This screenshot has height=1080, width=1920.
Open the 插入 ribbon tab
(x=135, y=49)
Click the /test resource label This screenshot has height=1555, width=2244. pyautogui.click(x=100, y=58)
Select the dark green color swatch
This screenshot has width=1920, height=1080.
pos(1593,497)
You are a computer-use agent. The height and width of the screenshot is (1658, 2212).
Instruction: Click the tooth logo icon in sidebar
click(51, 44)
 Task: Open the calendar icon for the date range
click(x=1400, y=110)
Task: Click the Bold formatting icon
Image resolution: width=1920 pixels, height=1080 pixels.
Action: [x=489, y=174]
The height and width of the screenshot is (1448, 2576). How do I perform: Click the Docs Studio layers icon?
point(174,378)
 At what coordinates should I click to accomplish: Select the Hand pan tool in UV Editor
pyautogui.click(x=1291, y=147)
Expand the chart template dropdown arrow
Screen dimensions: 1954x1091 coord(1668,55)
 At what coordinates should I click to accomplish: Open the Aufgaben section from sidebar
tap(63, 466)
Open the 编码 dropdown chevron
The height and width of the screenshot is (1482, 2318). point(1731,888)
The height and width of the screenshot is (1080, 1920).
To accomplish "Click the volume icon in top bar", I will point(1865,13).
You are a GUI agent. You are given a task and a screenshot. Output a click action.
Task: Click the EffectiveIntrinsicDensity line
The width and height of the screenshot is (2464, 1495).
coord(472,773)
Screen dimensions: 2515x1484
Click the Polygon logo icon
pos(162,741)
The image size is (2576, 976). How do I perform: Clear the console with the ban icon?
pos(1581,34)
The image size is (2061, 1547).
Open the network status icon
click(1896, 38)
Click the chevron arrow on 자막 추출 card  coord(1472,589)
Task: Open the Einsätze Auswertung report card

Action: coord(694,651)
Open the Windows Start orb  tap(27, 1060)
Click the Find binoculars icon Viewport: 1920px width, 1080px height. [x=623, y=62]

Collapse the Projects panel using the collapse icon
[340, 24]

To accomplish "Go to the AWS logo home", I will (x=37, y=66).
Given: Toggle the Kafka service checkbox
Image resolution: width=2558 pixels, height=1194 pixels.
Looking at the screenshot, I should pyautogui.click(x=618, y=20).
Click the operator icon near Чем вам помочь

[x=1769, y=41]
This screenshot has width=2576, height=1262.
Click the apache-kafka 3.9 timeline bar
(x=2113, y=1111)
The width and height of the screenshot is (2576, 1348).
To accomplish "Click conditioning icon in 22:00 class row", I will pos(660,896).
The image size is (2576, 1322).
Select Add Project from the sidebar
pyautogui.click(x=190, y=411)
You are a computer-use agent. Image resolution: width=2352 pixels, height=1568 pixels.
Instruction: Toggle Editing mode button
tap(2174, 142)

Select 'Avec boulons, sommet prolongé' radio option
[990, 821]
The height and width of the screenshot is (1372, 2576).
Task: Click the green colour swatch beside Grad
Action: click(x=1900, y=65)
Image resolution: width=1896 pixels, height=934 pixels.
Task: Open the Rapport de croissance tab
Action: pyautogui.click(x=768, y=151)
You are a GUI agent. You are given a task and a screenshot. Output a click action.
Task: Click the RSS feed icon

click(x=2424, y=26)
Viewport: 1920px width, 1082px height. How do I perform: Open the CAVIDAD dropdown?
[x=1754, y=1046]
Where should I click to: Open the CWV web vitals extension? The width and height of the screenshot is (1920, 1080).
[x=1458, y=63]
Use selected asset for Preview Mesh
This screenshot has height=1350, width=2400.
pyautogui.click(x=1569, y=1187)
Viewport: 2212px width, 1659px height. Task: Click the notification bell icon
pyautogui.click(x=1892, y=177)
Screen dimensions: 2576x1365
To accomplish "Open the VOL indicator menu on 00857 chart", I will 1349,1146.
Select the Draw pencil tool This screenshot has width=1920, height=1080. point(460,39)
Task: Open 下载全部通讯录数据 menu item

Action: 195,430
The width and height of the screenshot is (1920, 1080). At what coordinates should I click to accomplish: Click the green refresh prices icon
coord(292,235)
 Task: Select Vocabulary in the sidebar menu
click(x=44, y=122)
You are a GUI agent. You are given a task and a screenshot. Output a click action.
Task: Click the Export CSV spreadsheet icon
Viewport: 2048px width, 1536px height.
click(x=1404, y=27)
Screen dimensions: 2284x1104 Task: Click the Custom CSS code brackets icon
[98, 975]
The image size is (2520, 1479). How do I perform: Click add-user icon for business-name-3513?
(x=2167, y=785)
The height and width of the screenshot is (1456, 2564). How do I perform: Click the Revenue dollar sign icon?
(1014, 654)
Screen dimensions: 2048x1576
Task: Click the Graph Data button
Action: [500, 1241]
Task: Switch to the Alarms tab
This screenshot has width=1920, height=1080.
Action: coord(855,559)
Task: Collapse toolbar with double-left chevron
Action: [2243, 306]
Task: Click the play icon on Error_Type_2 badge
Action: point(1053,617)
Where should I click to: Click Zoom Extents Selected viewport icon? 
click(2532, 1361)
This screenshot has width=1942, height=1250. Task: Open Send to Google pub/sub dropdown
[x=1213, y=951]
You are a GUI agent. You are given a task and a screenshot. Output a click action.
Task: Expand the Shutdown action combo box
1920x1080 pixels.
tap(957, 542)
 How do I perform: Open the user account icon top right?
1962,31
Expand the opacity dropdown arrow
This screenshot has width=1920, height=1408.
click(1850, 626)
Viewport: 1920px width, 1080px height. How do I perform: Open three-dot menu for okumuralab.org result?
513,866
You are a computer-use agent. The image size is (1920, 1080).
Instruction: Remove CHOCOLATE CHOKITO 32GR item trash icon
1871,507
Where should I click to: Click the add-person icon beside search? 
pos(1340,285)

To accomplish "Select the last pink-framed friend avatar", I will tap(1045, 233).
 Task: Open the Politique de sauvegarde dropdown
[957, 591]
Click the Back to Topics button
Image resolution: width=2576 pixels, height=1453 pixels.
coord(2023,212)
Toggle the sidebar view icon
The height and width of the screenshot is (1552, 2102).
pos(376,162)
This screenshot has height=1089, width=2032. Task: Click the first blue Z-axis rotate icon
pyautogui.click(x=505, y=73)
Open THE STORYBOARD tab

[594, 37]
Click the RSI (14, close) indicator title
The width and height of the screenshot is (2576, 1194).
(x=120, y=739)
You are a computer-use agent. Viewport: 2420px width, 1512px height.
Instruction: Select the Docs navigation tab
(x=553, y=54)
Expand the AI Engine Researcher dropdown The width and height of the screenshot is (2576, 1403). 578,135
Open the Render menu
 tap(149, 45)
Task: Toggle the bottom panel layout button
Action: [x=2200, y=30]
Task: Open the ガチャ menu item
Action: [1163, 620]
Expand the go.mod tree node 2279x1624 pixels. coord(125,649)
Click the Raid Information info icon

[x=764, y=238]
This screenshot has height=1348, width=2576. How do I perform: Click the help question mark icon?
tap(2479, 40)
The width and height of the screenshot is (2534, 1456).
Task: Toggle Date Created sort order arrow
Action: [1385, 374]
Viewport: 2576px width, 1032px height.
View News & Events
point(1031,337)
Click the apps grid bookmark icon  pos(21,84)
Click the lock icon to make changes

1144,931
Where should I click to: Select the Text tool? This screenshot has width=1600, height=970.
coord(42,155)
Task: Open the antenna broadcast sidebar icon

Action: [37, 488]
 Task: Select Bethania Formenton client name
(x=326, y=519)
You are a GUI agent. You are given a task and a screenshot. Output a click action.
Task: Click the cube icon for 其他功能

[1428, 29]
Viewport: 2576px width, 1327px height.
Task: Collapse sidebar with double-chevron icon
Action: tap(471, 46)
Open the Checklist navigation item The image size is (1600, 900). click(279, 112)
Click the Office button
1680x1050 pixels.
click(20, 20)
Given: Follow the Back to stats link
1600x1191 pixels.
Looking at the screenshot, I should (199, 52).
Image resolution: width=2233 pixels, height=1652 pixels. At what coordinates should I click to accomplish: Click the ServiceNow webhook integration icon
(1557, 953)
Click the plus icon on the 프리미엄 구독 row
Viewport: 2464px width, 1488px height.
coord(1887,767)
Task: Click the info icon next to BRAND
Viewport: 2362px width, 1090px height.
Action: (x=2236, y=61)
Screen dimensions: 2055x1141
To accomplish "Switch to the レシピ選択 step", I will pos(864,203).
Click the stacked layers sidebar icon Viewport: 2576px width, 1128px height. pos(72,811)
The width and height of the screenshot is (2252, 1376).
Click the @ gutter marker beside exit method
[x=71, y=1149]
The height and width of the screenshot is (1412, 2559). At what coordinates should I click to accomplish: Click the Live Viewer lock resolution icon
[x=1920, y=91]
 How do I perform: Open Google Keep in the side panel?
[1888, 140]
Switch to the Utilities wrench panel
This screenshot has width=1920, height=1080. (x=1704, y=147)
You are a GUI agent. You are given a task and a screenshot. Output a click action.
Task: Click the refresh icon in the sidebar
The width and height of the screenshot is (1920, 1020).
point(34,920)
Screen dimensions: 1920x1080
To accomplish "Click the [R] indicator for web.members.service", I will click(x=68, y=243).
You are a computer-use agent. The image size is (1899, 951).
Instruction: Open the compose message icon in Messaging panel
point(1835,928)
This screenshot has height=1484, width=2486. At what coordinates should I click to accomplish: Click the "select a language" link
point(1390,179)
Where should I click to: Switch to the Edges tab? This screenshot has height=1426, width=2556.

▸ Work task
From the line holding "Switch to the Utilities wrench panel" through the final line of the data above, copy every line exactly as written. Include nothing else.

▸ Written answer
Switch to the Utilities wrench panel
This screenshot has width=1920, height=1080. (x=1704, y=147)
You are a GUI agent. You are given a task and a screenshot. Output a click action.
Task: Click the refresh icon in the sidebar
The width and height of the screenshot is (1920, 1020).
point(34,920)
Screen dimensions: 1920x1080
To accomplish "Click the [R] indicator for web.members.service", I will click(x=68, y=243).
You are a computer-use agent. The image size is (1899, 951).
Instruction: Open the compose message icon in Messaging panel
point(1835,928)
This screenshot has height=1484, width=2486. At what coordinates should I click to accomplish: Click the "select a language" link
point(1390,179)
Where should I click to: Switch to the Edges tab? This screenshot has height=1426, width=2556.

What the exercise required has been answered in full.